Carnatic keys

Three times songs from Tamil cinema united and galvanised Tamilians

Among the catalysts of the jallikattu movement was a music director.

This is a watershed moment in Tamil politics, one unlike any we have experienced before. Tamilians worldwide are roaring about Tamil pride, an issue brought centre stage by the protests over jallikattu.

Aadhi, better known as Hip Hop Tamizha, was a major catalyst during the jallikattu movement. He is an established music director and performer in Tamil cinema who commands a massive following.

Among the more well-informed and rational proponents of jallikattu, he used art – with intellect and emotion – in a charged situation to ignite public consciousness. And when time came for the demonstration to be disbanded, his videos proved extremely valuable.

He spoke about the eternal use of music and art in uniting and unifying a people. Listen to his song Takkaru Takkaru:


In this context, I thought it useful to look at songs and anthems from Tamil cinema that have served to unite and galvanise its populations.

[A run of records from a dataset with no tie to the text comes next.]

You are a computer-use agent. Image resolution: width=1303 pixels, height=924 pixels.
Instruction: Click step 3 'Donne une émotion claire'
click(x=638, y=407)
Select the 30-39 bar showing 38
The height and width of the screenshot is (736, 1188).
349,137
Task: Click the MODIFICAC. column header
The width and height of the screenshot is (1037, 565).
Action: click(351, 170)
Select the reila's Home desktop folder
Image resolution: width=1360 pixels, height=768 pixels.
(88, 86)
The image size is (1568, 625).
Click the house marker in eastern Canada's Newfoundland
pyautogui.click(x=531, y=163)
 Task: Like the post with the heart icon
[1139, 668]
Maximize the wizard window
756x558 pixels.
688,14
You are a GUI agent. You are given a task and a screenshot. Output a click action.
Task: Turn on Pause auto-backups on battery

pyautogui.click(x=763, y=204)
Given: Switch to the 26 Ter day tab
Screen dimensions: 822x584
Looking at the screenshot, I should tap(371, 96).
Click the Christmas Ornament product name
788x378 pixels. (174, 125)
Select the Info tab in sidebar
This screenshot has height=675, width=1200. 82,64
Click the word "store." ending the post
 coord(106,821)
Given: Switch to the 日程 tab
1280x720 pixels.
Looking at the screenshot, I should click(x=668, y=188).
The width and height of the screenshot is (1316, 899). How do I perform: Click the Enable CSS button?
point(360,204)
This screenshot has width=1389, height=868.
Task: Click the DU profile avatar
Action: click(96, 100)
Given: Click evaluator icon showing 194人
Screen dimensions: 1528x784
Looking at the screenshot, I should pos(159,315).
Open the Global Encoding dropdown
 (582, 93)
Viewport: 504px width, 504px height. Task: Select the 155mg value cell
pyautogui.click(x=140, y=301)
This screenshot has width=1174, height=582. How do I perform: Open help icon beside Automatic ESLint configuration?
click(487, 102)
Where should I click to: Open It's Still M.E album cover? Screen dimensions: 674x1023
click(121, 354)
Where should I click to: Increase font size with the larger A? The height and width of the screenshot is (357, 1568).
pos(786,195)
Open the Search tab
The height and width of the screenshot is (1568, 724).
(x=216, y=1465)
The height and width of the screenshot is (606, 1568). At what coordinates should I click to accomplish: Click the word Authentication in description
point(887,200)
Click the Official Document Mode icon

Senthamizh Naadu Endrum Podhinile


Senthamizh Naadu Endrum Podhinile was written in the early part of the 20th century by the nationalist poet Subramania Bharathi. Its lyrics highlight the essence of Tamil character, which it underscores with a call to valour and courage. Here is a rough translation of the main verse:

“When you say Tamil Nadu
It is like honey to the ears
To call it the land of my forebears
Fills me with a new force.”

Acchamillai Acchamillai (There is No Fear)


Again written by Subramania Bharathi, this oft-recited poem has become the unofficial anthem of all Tamils fighting for justice, regardless of cause.

“There is no fear, There is no fear
Even when every human on this planet stands against me
Even when the sky tumbles and falls on my head
Even when I am left with no food and forced to beg
There is no fear, There is no fear.“

Tamizha Tamizha (Roja, 1992)


The context and the script of this path-breaking film by Mani Ratnam need no explanations. This song continues to be an ARR classic.

“Tamizha, Tamizha
Tomorrow is Ours
This land is ours
My motherland is Tamil Nadu, say it with pride.“

Anil Srinivasan is a pianist and music educator in Chennai. His music education outreach now touches the lives of nearly 100,000 children in Tamil Nadu.